Saturday, February 05, 2005

Why I Am Not an Atheist - Part Three

But apart from the problem of being unable to espouse a moral law, atheism runs into the obstacle of not being able to justify any hope in the face of pain and death. We inevitably stumble across these things in our lives. Camut was the one who said that death is philosophy's problem.

I believe it was Hobbes who said that when I die, the worms devour my body and I commit myself to the Great Perhaps. And it was Bertrand Russell who said that, in the end, all of our hopes and dreams come crashing down in despair.

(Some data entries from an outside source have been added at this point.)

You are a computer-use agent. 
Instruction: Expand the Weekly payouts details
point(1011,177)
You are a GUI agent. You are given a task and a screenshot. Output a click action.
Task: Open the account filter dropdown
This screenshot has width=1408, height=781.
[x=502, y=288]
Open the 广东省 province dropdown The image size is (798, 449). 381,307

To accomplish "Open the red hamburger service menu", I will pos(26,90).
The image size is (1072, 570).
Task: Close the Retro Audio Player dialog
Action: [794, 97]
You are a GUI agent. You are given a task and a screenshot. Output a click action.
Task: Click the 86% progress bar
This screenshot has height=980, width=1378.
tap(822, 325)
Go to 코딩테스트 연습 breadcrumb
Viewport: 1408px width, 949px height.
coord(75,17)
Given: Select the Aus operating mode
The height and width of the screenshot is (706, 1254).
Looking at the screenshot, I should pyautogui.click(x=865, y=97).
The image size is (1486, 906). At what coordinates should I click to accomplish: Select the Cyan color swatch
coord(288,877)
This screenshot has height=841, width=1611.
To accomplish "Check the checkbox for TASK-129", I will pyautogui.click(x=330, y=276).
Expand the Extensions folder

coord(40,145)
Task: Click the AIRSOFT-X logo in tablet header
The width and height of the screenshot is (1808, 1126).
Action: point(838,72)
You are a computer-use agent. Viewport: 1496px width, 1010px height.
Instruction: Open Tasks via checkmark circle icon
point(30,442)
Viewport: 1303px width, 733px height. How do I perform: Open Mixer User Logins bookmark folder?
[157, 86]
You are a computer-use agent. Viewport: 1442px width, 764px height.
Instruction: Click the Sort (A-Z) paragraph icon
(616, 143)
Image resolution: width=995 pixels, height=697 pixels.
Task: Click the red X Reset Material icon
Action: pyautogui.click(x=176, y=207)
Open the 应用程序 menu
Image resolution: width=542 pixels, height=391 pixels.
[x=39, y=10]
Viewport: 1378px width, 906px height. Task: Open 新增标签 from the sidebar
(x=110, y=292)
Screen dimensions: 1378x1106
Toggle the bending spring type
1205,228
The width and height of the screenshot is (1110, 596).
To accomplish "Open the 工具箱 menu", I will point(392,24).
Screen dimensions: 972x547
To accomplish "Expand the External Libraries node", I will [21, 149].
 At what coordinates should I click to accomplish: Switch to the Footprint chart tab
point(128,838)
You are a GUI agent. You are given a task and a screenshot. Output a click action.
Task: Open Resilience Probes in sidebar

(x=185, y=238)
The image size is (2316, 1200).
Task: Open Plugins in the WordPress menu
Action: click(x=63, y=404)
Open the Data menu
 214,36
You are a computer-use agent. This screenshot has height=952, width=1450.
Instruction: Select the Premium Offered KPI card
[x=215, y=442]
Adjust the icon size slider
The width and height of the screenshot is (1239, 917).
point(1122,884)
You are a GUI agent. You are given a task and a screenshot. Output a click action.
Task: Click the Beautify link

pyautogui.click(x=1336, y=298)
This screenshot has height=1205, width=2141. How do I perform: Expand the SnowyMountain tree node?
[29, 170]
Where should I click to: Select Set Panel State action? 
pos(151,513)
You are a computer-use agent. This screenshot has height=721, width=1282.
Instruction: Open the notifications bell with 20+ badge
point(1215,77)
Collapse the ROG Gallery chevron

Despair is all we are left with if there is no God because there is no guarantee of continued existence, there is no guarantee of ultimate justice, and there is reason to justify any kind of lifestyle over and against another type of lifestyle. Why live as a Mother Theresa when you can live as Hitler or Heffner, and the end result is the same? The end result will be the same, because we will all be shadows and dust. Dust does not regret.

Indeed, the question of hope is left completely unaddressed by the atheistic position. It openly and unblushing claims for us to make something of it now, because there is nothing more for us beyond this life.

Alright. If that is so, why does Jean-Paul Sarte himself who, on his deathbed (and not many people like to talk about this) questioned his own pleasure-filled existential philosophy to such a point where his mistress Simone looks at him after Sarte questions his own philosophy to such an extent that he doubts the attempt to find fulfillment and meaning apart from any God in mind, she looks at him and says "He, too, is going senile."

If that is so, why does Bernard Shaw, noted atheist and skeptic, say that "I am an atheist who has lost his faith?"

The questions arise because when pain and death rear their ugly head, what does Sarte have to say to himself, or to me? What does Nietzsche have to say to me? What do any of these God-debunking philosophers have to say to someone who has just watched one of their loved ones swept away in a moment by the tsunami?

Silence. They have no answer to give. They have no basis to offer any hope apart from God.